I addressed the main purpose of new clause 19 at columns 54 and 55 of the Committee's second sitting, on 10 February. However, let me repeat my four main points, just for clarification. First, the Inland Revenue limit of 66.7 per cent. of salary is a maximum, not a target. Secondly, the limit is likely to disappear from April 2005. Thirdly, few people in the armed forces scheme are affected—the figure is about 10 per cent. of officers and 2 per cent. of other ranks. Fourthly, everyone can make additional voluntary contributions under the new scheme to increase the value of their benefits up to the equivalent of 40 years' service. I shall return to the point raised by my hon. Friend the Member for Falkirk, West (Mr. Joyce) in a moment.
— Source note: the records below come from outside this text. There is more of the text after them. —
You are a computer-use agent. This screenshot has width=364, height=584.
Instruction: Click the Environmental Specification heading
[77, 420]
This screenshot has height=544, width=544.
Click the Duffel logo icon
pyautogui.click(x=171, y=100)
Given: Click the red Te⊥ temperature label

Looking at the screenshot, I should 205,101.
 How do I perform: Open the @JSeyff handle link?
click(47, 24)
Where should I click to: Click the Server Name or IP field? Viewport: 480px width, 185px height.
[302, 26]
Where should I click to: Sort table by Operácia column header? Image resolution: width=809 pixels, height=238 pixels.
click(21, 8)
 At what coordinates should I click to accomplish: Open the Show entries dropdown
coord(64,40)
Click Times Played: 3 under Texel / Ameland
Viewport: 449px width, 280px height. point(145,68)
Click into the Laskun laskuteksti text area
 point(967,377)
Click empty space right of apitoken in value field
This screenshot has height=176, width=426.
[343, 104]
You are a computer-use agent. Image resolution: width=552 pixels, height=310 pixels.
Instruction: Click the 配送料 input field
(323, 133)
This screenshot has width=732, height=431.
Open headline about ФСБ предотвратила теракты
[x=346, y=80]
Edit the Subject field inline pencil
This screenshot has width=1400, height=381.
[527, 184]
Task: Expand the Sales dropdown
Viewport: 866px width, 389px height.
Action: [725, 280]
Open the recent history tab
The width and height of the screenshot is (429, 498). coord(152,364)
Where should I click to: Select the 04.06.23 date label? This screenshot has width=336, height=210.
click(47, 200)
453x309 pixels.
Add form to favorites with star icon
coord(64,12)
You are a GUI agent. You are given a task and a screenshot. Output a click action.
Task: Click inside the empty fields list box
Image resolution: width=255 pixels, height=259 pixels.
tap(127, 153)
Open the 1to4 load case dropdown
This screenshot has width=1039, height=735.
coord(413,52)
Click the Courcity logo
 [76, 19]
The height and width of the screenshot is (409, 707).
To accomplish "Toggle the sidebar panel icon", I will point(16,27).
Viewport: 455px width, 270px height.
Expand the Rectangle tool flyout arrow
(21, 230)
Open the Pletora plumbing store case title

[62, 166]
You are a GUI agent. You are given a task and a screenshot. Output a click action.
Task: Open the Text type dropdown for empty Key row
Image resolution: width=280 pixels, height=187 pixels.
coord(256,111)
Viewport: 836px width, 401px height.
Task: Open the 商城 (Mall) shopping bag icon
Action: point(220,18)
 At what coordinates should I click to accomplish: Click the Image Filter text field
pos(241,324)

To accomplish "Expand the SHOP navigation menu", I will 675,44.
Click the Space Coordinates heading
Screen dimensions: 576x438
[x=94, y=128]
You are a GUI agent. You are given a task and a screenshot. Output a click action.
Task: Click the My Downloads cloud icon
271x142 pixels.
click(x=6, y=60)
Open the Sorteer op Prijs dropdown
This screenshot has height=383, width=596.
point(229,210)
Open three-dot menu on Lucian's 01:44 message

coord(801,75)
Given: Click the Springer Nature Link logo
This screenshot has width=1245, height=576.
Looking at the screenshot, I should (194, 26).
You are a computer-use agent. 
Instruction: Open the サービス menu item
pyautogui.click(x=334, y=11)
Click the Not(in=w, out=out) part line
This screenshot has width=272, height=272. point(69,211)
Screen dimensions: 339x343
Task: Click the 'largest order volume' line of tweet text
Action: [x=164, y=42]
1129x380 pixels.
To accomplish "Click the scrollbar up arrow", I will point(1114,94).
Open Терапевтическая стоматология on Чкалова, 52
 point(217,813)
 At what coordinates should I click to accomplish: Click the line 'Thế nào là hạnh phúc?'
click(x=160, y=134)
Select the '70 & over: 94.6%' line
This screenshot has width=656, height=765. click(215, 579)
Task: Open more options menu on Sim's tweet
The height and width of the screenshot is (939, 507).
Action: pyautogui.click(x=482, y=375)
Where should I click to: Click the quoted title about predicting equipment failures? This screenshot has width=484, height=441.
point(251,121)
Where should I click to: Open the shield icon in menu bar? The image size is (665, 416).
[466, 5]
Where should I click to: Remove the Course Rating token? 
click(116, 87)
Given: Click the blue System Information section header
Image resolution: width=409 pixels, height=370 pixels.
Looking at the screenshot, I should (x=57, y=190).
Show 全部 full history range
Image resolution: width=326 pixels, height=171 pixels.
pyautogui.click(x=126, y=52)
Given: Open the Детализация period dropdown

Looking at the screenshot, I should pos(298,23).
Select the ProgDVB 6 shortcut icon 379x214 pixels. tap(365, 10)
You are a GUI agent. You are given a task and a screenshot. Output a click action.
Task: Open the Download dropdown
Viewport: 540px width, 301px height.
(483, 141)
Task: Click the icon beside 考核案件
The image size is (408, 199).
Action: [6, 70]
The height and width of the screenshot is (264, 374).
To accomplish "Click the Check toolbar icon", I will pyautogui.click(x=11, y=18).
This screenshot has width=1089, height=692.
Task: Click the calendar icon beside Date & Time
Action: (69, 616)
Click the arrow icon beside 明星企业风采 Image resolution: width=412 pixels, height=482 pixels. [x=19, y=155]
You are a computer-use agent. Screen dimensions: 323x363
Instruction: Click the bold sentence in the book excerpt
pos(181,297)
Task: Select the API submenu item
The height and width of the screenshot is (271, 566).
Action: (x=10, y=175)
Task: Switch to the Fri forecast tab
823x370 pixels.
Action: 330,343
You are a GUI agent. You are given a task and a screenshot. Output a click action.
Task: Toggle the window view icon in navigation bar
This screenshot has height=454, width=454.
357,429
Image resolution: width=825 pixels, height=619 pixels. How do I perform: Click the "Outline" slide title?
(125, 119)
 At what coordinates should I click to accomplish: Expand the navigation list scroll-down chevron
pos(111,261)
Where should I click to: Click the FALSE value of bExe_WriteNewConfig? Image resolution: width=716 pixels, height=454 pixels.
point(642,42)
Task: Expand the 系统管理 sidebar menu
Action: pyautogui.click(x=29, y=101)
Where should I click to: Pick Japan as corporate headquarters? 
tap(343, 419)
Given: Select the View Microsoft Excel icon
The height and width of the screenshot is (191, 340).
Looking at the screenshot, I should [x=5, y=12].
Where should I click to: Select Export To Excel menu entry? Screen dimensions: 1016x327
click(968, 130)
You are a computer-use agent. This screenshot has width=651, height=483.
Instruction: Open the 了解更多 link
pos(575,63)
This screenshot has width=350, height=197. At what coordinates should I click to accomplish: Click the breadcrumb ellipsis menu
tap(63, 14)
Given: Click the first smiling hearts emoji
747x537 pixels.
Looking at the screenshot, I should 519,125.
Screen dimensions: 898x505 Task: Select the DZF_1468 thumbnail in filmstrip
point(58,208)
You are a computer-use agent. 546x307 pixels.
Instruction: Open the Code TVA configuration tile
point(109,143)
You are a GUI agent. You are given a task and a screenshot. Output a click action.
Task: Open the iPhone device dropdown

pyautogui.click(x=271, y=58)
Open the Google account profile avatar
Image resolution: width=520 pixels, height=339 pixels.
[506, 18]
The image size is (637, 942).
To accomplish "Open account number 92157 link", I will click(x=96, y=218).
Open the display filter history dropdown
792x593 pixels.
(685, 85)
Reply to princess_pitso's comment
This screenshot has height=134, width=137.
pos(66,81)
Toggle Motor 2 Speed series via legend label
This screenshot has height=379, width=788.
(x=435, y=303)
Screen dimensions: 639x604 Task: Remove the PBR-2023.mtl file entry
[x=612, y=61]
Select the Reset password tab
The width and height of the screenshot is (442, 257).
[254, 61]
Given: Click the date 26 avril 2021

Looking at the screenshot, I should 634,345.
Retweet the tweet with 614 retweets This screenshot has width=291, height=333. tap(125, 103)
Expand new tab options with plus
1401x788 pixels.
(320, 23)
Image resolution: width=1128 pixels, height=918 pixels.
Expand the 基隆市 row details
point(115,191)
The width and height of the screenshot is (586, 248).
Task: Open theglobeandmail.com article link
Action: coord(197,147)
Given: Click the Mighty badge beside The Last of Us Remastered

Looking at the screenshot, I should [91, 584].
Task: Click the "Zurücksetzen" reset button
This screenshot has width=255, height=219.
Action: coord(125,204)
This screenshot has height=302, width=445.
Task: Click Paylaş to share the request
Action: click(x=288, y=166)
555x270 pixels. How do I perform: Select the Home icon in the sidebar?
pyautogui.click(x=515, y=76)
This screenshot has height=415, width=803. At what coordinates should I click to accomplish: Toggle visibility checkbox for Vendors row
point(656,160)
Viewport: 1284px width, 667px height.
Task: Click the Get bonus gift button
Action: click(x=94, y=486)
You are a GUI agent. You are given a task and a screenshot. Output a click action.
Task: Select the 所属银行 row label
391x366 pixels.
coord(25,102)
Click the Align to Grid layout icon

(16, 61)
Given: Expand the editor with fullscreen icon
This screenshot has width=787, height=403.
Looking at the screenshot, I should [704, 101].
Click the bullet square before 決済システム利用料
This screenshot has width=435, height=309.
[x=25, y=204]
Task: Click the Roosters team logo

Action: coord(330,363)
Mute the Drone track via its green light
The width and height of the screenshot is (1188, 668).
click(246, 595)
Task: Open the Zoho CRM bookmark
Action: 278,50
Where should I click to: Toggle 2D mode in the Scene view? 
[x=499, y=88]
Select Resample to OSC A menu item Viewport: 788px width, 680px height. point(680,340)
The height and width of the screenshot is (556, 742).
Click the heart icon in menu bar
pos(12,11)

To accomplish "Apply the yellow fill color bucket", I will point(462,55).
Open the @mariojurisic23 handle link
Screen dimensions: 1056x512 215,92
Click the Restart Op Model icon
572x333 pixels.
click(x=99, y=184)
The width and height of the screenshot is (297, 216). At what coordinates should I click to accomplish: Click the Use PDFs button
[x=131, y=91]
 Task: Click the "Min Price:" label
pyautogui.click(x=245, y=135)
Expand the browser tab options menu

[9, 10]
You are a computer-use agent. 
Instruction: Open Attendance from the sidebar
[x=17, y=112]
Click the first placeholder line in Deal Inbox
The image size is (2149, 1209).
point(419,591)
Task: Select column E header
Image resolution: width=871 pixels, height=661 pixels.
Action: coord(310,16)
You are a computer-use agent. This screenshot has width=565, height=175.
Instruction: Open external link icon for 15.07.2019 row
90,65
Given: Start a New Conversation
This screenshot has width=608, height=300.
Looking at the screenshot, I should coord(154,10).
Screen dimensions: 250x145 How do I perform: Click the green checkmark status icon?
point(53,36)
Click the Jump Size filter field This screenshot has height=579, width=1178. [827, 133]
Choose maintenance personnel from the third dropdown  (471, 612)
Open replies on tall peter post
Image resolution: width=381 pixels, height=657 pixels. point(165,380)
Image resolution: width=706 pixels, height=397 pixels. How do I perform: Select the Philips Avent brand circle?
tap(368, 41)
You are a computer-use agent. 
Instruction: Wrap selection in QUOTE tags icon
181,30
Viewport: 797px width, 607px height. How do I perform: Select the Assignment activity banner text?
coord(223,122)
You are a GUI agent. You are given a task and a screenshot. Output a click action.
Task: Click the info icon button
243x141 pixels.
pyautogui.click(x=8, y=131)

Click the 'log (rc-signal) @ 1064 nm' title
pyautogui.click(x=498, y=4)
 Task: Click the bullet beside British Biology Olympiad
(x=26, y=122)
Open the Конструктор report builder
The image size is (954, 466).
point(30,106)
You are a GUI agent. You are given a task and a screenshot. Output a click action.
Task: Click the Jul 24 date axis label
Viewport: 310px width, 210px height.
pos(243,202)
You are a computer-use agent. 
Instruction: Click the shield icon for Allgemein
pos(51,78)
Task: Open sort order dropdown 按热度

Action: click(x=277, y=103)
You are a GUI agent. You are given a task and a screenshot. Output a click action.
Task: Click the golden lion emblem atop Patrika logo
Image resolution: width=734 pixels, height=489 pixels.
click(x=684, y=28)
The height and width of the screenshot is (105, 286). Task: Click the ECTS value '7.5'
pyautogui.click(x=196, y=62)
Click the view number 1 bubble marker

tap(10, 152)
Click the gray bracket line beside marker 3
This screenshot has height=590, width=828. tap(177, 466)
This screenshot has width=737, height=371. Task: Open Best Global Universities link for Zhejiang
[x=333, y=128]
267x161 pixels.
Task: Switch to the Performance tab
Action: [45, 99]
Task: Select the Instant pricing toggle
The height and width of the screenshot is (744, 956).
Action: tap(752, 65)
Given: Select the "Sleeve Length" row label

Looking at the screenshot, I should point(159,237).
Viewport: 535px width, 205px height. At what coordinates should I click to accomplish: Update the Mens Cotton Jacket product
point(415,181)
In addition, armed forces personnel can earn pension benefits from the first day of service under the new scheme, as I said on Tuesday. Under the current scheme, the starting age for benefits is 21 for officers and 18 for other ranks. I hope that I am being helpful when I say that the hon. Member for Aldershot is slightly missing the point. Under the new pensions scheme, people will be able buy added years through AVCs to bring the value of their pension up to 66.7 per cent. of their final earnings, which my hon. Friend mentioned, and there is certainly every expectation that they would do that.

I have two final points. I think that the hon. Member for Aldershot suggested that other public service pension schemes had accrual rates of 66.7 per cent. at full career, but I am pretty sure that that is not the case. If my memory serves me correctly, the current civil service scheme—not the new one—does not have a full accrual rate of 66.7 per cent. Perhaps I can check the figures and circulate a list.

Although the current career structures and fitness requirements make it difficult to employ personnel for longer in our armed forces, we have designed the new pension scheme arrangements in recognition of the fact that that may change. Meanwhile, pensions that accrue a lower percentage of final salary than other schemes—the point my hon. Friend the Member for Falkirk, West made so well—are paid at an exceptionally early age. The reality is that most personnel who leave with a full pension at age 55 will be able to take further employment and to build up significant additional benefits. That returns us to our debate on the skills and abilities of members of our armed forces and the transferability—if I can call it that—of those skills to new careers. There is no question that that is a considerable benefit. I hope, therefore, that we will not need to proceed further with new clause 19.